• About this exercise:
Transcribe the entries below word for word, beginning at the line with "Task: Uncheck Enable" and stopping after the line with "Task: Select the green 100km DRIVE badge"; drop all pictures.

=== Begin Enclosure ===

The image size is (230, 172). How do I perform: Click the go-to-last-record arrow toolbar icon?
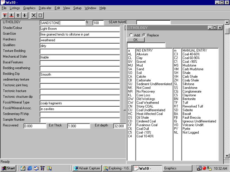[x=12, y=15]
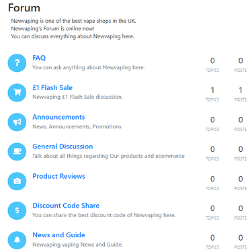Open the £1 Flash Sale forum
252x252 pixels.
point(52,87)
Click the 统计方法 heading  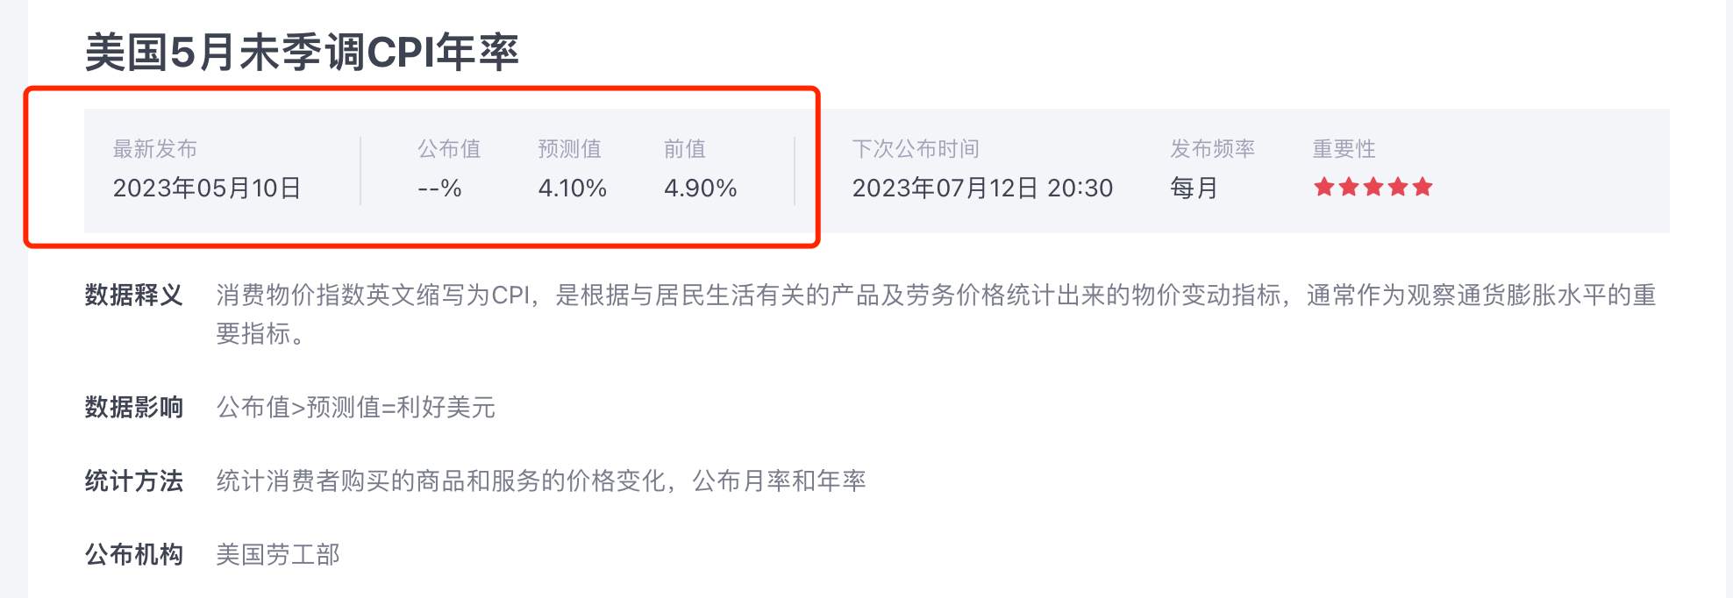(x=134, y=481)

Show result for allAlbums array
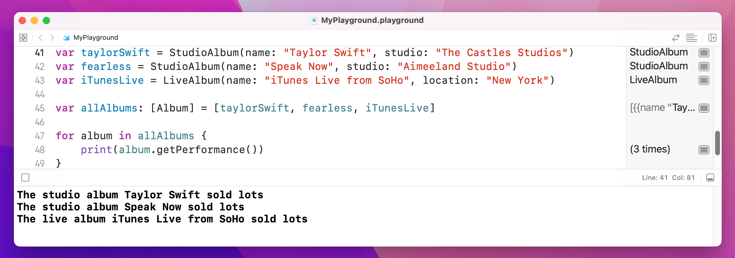click(704, 108)
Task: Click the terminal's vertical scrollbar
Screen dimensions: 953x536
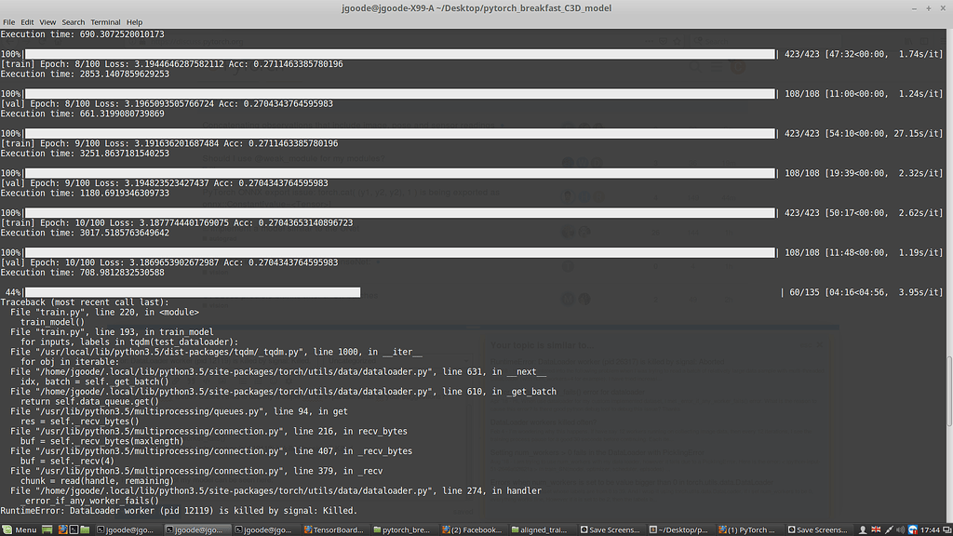Action: 948,372
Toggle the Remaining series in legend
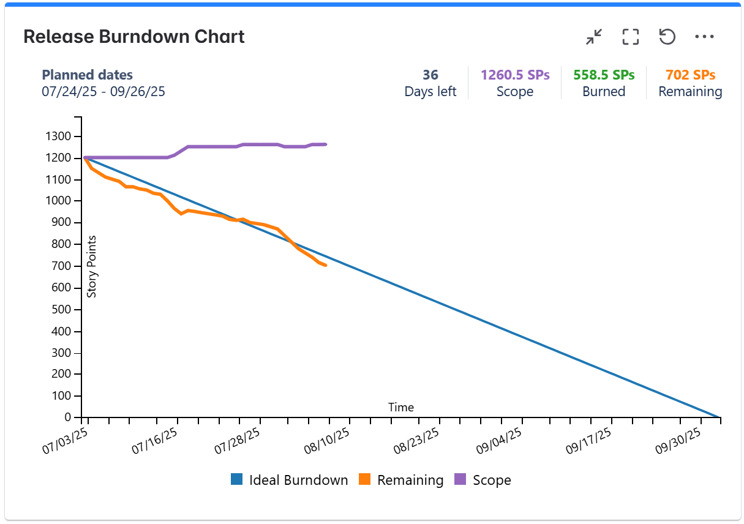 pos(410,480)
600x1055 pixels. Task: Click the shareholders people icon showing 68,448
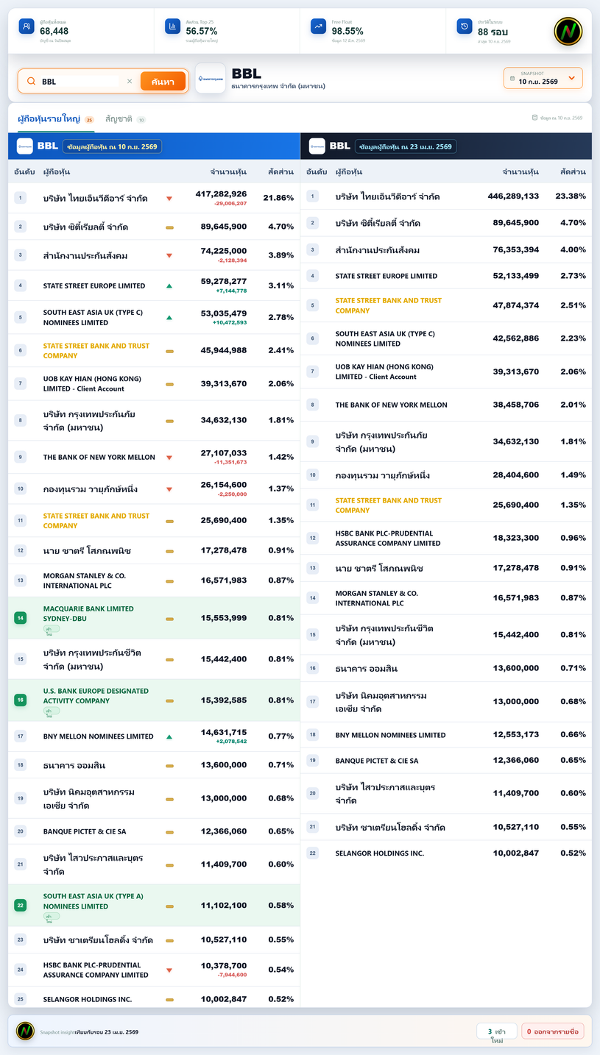tap(27, 26)
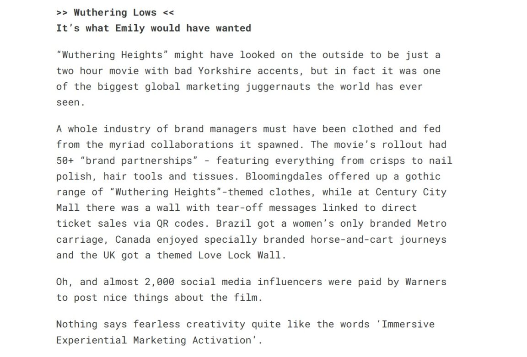Screen dimensions: 527x357
Task: Click the ">> Wuthering Lows <<" heading
Action: tap(115, 12)
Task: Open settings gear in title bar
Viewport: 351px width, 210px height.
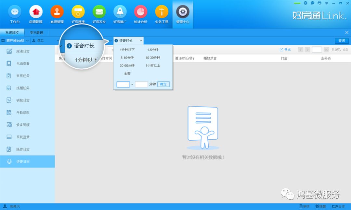Action: coord(305,3)
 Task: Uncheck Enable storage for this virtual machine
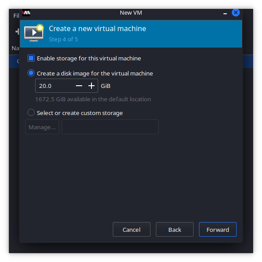pyautogui.click(x=31, y=58)
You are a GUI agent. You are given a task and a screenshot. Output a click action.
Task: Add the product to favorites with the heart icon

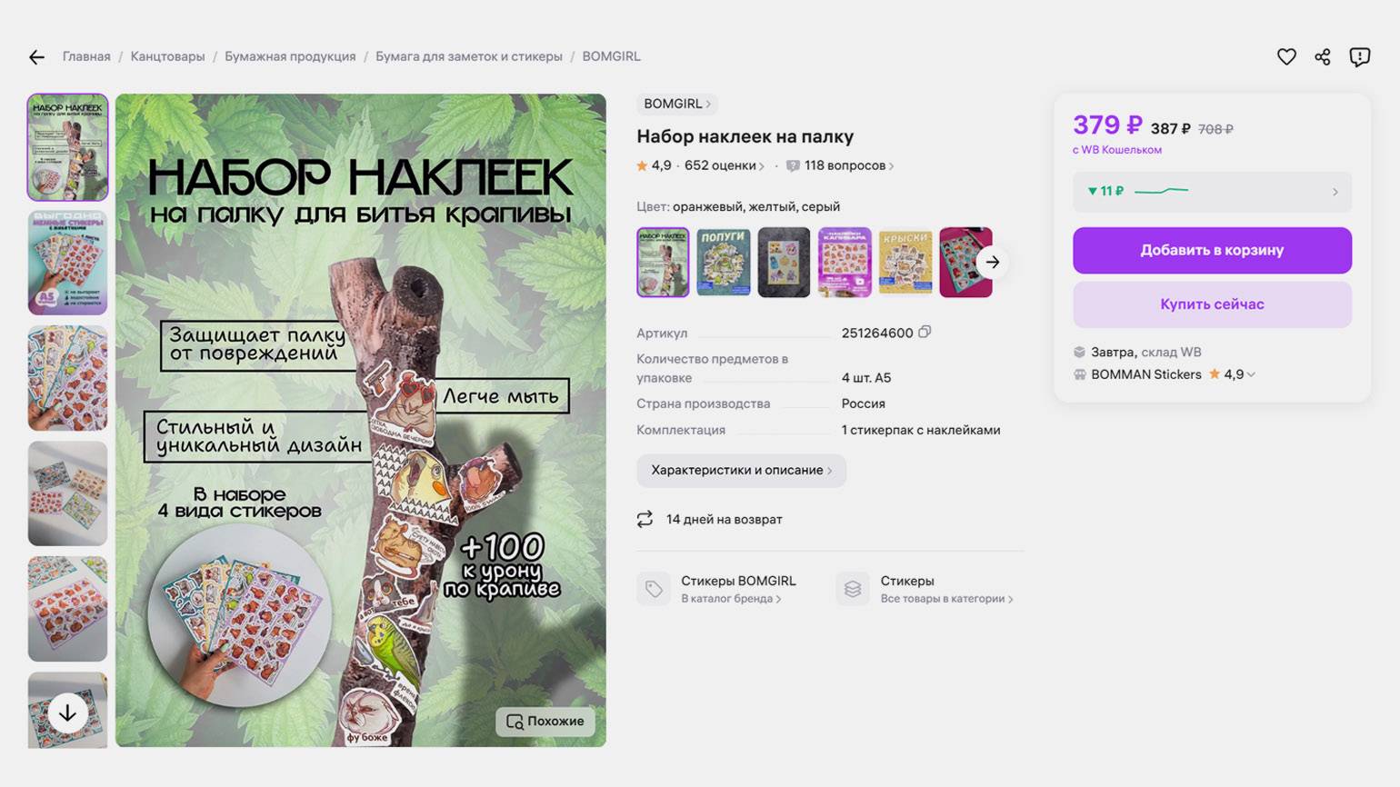click(x=1286, y=56)
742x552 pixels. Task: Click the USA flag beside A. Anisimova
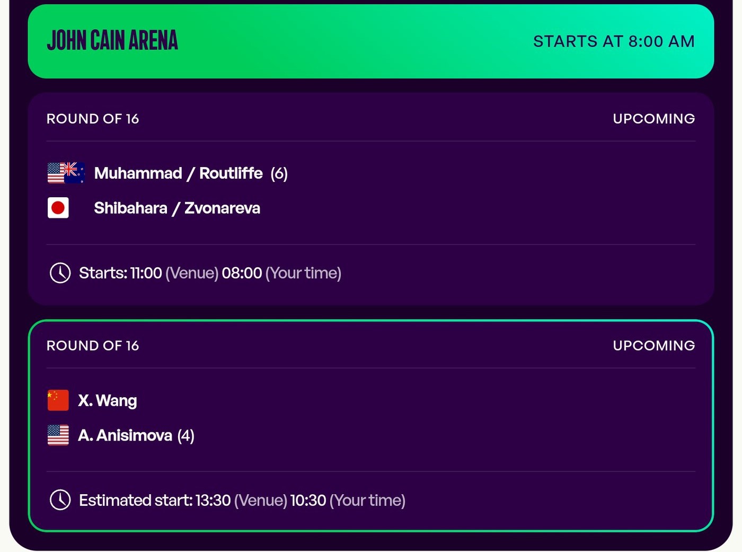pos(58,435)
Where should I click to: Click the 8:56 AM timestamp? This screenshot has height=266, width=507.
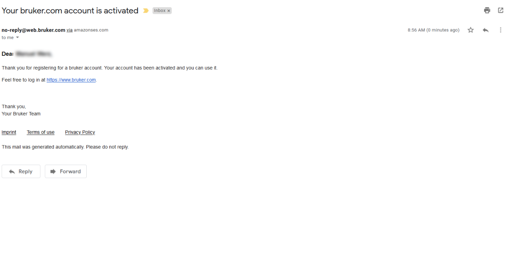pos(433,30)
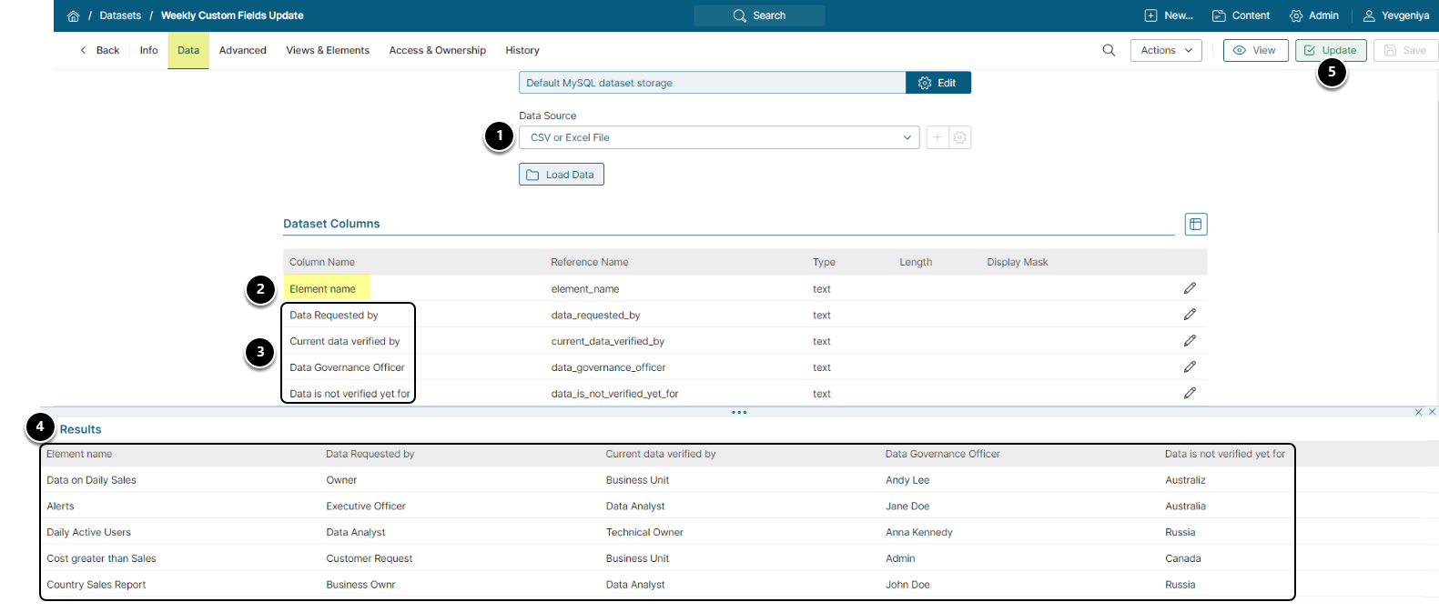Click the top Search field

pos(759,15)
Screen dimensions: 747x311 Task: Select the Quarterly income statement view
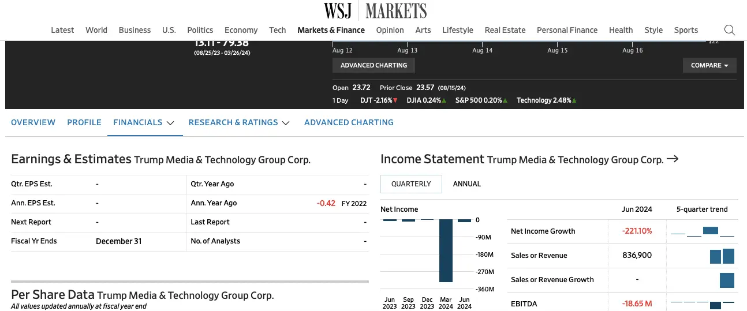point(411,184)
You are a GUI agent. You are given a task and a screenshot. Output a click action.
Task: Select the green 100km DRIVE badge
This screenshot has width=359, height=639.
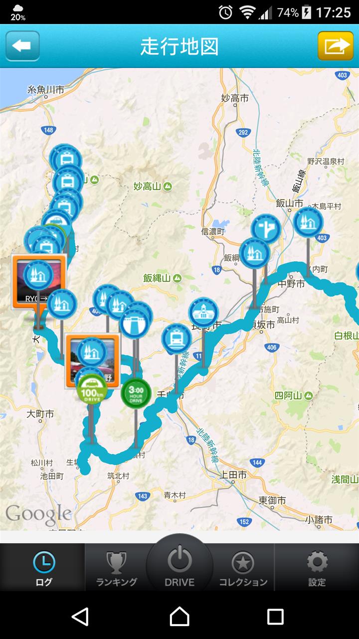coord(92,388)
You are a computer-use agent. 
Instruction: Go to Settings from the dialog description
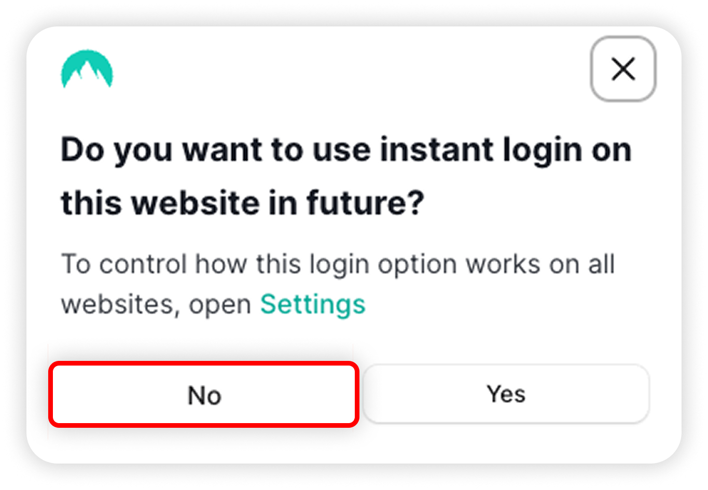312,304
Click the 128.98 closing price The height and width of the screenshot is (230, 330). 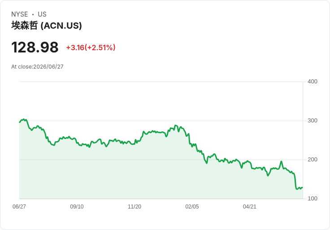point(35,47)
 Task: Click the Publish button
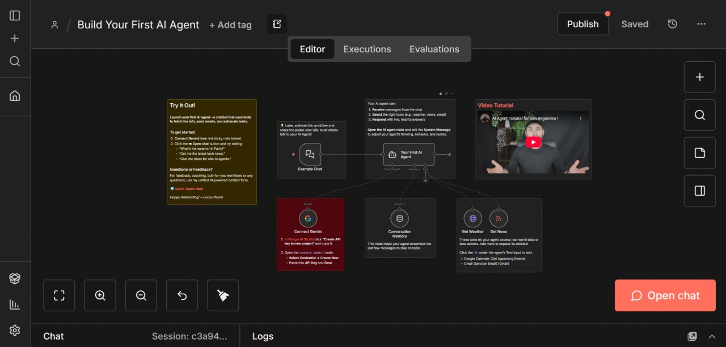583,24
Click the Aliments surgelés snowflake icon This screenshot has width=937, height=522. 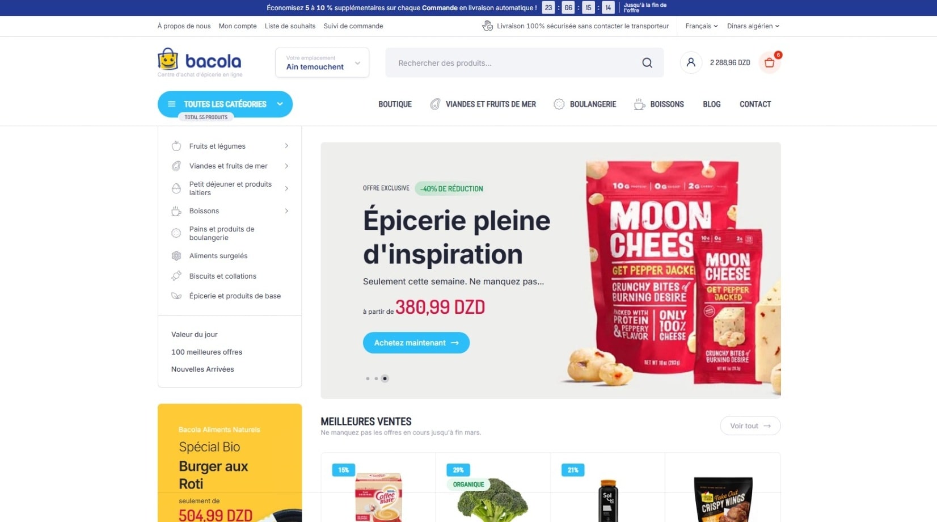176,256
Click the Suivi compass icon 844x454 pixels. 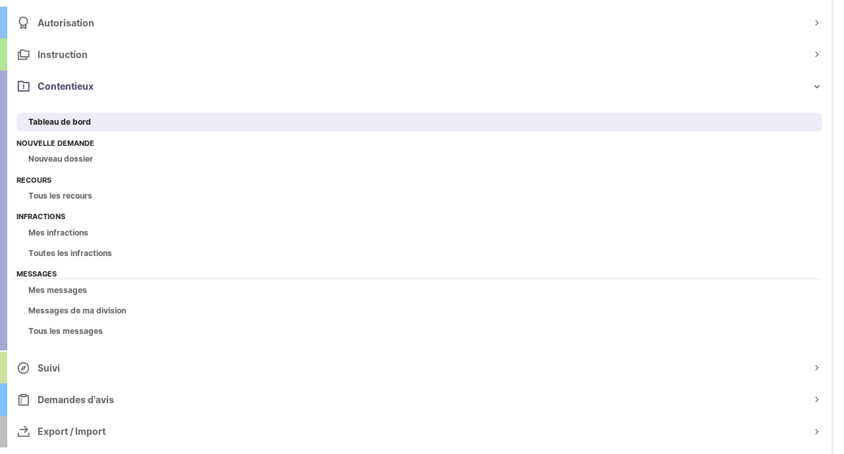coord(24,368)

=== End Enclosure ===

• Task response:
 Task: Uncheck Enable storage for this virtual machine
pyautogui.click(x=31, y=58)
You are a GUI agent. You are given a task and a screenshot. Output a click action.
Task: Add the product to favorites with the heart icon

click(x=1286, y=56)
742x552 pixels. Task: Click the USA flag beside A. Anisimova
pos(58,435)
Where should I click to: Click the 8:56 AM timestamp? This screenshot has height=266, width=507.
pos(433,30)
Click the top Search field

pos(759,15)
Screen dimensions: 747x311 Task: Select the Quarterly income statement view
point(411,184)
You are a GUI agent. You are given a task and a screenshot. Output a click action.
Task: Select the green 100km DRIVE badge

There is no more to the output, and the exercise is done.